Un forte asburgico, 27 mila kmq tra area verde e urbana e una petizione inascoltata.
Questo il quadro che riguarda la rigenerazione dell’area al Pestrino, comprensiva del Forte di Santa Caterina che ha innalzato pareri discordanti. Il primo progetto dell’Amministrazione Sboarina prevedeva qui grandi edifici per i Magazzini della Cultura dove ricoverare le opere d’arte non utilizzate nei musei cittadini e in un’altra area confinante un centro residenza per disabili. L’Amministrazione Tommasi ha rivisto il progetto, che ha ottenuto un finanziamento dal Pnrr, togliendo i Magazzini della Cultura perché urbanisticamente troppo decentrati rispetto al contesto artistico e monumentale cittadino e anche per il notevole impatto ambientale che avrebbero avuto, mentre ha mantenuto la parte dedicata al centro disabili. Una scelta che comunque viene contestata. E lo spiega alla “Cronaca di Verona’’ Alessandra Corradi presidente dell’associazione Genitori Tosti e coordinatrice del Gruppo Accessibilità di Verona Polis.
“La nostra mission è la tutela dei diritti delle persone con disabilità in ogni ambito. Siamo per lo
più architetti e quindi il nostro scopo è quello di abbattere le barriere architettoniche e di puntare ad una città veramente inclusiva’’.
Da chi è stata contattata per la questione di rigenerazione dell’area al Pestrino?
“Il presidente di Verona Polis, Giorgio Massignan, mi ha contattata per un parere riguardo la
rimodulazione del progetto relativo all’area del Pestrino che copre 27 mila Kmq e che aveva avuto genesi nel mandato Sboarina. All’inizio prevedeva la partecipazione al premio nazionale “La città della Cultura’’, ma fu bocciato, nonostante ciò il progetto fu rimaneggiato e, dopo un lungo iter, con il Pnrr e la partecipazione al bando Pinqua è stato portato avanti. Con la scadenza del mandato Sboarina il bando però è rimasto. Con la nuova amministrazione Tommasi si è ripreso in mano il progetto con lo scopo di riqualificare l’area degradata per costruire case per persone disabili e per i loro familiari attraverso l’approvazione di un progetto sociale che prevedeva la creazione di un centro diurno e di una fattoria didattica. La nuova amministrazione per riuscire a non perdere il finanziamento a maggio di quest’anno ha modificato il progetto mantenendo però il luogo del Pestrino, un’area fragile dal punto di vista ambientale che meriterebbe di essere valorizzata per altre attività. Un progetto a parer mio già nato male, ora rattoppato senza un criterio e una visione completa del “problema’’.

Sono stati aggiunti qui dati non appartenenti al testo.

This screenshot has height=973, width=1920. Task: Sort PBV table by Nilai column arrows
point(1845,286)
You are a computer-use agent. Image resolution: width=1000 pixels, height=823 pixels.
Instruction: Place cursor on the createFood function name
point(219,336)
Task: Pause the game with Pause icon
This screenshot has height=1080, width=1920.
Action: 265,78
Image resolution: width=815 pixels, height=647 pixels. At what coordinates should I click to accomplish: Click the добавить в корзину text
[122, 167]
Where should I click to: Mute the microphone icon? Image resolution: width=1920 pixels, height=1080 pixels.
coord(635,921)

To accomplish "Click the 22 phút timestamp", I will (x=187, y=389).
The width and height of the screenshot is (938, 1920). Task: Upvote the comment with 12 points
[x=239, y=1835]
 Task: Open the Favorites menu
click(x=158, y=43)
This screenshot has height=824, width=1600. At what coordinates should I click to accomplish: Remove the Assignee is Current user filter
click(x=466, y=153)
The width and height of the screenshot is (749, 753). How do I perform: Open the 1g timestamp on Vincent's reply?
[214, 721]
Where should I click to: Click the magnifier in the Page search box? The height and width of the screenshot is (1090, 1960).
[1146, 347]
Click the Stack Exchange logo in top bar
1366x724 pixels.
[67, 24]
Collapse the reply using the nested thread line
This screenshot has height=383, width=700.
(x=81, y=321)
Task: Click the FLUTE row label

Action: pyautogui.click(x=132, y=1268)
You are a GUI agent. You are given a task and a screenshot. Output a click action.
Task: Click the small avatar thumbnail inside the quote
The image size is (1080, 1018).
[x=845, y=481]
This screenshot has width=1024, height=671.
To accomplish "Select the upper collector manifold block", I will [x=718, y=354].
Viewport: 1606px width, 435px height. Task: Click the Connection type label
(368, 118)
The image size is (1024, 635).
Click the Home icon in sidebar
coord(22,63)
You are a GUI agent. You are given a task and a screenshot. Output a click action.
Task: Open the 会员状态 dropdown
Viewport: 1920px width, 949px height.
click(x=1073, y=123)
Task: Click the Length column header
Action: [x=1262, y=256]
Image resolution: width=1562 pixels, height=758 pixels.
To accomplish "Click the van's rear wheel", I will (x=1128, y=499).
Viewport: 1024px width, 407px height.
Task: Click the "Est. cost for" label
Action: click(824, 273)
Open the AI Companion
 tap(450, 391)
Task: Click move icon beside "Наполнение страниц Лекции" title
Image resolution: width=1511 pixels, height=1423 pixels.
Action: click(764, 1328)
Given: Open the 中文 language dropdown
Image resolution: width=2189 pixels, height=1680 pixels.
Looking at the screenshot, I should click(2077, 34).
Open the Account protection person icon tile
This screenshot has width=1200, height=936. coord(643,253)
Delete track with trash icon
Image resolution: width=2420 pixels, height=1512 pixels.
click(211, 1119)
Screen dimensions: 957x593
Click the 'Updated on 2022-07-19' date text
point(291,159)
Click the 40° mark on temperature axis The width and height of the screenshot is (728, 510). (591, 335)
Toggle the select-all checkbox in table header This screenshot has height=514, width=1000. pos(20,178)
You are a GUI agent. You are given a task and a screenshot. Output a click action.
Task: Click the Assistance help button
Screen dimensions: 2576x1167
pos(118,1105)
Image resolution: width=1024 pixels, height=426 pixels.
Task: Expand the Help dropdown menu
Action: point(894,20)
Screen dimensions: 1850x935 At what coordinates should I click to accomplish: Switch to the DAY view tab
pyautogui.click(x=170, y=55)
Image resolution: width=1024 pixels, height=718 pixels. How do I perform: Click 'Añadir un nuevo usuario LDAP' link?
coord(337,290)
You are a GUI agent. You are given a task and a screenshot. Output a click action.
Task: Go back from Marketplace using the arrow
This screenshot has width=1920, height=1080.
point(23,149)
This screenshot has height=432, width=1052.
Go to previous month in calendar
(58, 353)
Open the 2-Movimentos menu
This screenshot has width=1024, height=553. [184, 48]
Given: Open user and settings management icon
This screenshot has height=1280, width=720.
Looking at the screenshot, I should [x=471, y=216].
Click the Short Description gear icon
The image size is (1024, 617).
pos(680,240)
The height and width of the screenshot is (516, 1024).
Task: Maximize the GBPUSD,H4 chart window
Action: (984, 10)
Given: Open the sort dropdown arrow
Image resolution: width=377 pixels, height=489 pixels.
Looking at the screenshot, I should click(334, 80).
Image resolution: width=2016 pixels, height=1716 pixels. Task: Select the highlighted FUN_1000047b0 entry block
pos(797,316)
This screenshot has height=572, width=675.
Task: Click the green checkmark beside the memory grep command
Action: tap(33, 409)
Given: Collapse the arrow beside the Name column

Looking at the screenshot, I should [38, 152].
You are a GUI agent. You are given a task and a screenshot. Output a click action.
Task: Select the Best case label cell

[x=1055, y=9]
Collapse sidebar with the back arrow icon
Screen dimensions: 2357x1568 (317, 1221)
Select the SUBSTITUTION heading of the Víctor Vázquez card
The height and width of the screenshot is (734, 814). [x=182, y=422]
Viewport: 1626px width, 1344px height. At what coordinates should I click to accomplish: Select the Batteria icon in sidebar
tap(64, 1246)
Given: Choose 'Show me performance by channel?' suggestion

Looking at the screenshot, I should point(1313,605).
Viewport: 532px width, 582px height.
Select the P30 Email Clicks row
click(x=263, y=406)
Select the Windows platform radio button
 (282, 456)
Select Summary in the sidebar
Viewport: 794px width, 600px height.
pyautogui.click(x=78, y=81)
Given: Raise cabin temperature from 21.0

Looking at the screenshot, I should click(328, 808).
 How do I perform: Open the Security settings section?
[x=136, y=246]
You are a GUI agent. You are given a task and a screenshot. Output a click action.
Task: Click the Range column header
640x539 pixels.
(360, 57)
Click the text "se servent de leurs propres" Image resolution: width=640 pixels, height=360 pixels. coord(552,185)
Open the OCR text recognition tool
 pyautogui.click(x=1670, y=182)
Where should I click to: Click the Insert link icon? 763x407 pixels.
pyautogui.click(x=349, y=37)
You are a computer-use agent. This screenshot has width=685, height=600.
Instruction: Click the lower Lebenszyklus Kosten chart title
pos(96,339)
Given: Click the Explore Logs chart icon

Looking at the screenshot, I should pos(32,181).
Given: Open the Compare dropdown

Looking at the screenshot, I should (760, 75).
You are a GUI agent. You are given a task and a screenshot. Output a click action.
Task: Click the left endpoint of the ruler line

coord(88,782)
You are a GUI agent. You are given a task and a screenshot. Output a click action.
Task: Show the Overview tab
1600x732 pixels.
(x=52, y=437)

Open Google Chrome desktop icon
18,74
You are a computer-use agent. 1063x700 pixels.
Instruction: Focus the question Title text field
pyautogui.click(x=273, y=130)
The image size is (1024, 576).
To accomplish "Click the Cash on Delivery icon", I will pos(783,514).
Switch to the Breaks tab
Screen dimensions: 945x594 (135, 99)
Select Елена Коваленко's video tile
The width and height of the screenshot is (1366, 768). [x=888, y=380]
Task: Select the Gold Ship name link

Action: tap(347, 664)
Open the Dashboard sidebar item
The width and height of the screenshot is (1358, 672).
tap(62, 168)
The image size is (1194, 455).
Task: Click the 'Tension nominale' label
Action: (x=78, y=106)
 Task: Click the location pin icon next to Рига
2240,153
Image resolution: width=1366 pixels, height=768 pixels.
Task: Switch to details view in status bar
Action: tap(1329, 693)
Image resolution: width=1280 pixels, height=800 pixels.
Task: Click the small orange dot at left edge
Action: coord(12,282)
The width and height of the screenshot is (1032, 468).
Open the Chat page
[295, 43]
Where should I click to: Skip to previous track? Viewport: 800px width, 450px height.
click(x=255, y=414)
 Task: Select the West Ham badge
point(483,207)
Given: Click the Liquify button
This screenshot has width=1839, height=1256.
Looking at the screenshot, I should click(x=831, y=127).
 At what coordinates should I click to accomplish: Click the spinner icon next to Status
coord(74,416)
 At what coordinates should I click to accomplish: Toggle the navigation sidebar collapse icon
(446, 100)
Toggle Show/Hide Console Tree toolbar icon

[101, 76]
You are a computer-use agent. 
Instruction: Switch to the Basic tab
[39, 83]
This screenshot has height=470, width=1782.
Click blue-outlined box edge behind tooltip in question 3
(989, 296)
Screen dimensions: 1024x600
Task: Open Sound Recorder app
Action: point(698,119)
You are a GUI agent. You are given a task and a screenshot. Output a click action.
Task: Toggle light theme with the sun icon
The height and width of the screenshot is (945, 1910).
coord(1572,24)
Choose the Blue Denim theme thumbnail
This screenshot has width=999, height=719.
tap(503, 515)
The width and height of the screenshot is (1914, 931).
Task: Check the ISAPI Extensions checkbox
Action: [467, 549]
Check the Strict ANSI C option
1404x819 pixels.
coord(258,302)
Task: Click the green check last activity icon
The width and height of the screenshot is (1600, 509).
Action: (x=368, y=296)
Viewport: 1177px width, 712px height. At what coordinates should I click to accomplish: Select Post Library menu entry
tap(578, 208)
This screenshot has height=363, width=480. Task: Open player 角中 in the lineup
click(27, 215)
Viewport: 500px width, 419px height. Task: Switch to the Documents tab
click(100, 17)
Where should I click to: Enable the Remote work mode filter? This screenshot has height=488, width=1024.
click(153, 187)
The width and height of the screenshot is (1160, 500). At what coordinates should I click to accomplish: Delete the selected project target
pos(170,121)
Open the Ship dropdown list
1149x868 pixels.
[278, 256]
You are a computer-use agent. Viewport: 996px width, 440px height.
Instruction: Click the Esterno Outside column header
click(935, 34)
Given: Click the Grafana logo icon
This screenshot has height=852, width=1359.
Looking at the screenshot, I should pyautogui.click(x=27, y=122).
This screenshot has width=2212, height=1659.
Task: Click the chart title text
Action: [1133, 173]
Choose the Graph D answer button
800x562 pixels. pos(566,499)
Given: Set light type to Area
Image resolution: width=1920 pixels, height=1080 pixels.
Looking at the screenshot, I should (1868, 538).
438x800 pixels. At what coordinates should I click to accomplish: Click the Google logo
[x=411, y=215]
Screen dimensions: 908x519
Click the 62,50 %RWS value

La mia opinione è chiara: riqualificare un’area del genere deve essere importante per tutta la città. Questa non è politica partecipativa. L’inclusione è qualcosa che si fa nella comunità, in questo modo si perpetua il modello di separazione dalla città delle persone “imperfette’’. Non esiste che si creino dei luoghi ad hoc per persone con disabilità esterni alla comunità”. (fb)
Anche dal punto di vista architettonico l’area rimane difficilmente accessibile.
Da un punto di vista tecnico se quest’area venisse devoluta a persona disabili sarebbe una scelta adeguata? E’ lo spazio adatto?
“Decentrare in una zona così isolata un centro per disabili è sbagliato perché vuol dire ghettizzarli anche perché quella zona, anche in passato, è già stata un’area di emarginazione. Il forte rimane un forte asburgico, si potrebbe rendere accessibile ai disabili, ma il problema principale è il fatto che non ci siano infrastrutture per il trasporto pubblico e automobilistico privato. Mi è stato detto dall’Amministrazione che saranno fatte delle piste ciclabili, ma ancora una volta non adatte ai disabili e ai loro familiari. Ci sarà bisogno dunque di creare accessi per chi ne usufruisce e questo significa che una zona agricola e fragile dal punto di vista ambientale con un intervento pubblico probabilmente inizierà un processo di edificazione. Diventerà una zona per lo sviluppo dell’edilizia privata consumando suolo e negando i principi del recupero e della riqualificazione, cardini principali dell’edilizia moderna. La cosa più saggia sarebbe stata la demolizione delle baracche militari, l’inserimento della zona nel Parco dell’Adige e la conseguente riqualificazione del Forte come fulcro delle attività legate al Parco dell’Adige. Una pianificazione partecipata, come sta già accadendo in molti Paesi europei e in alcuni Comuni italiani. Non è un’utopia. Ho raccolto in quattro settimane 1.100 firme contro questo intervento, ma non sono stato ascoltato e non ho mai ricevuto una risposta”.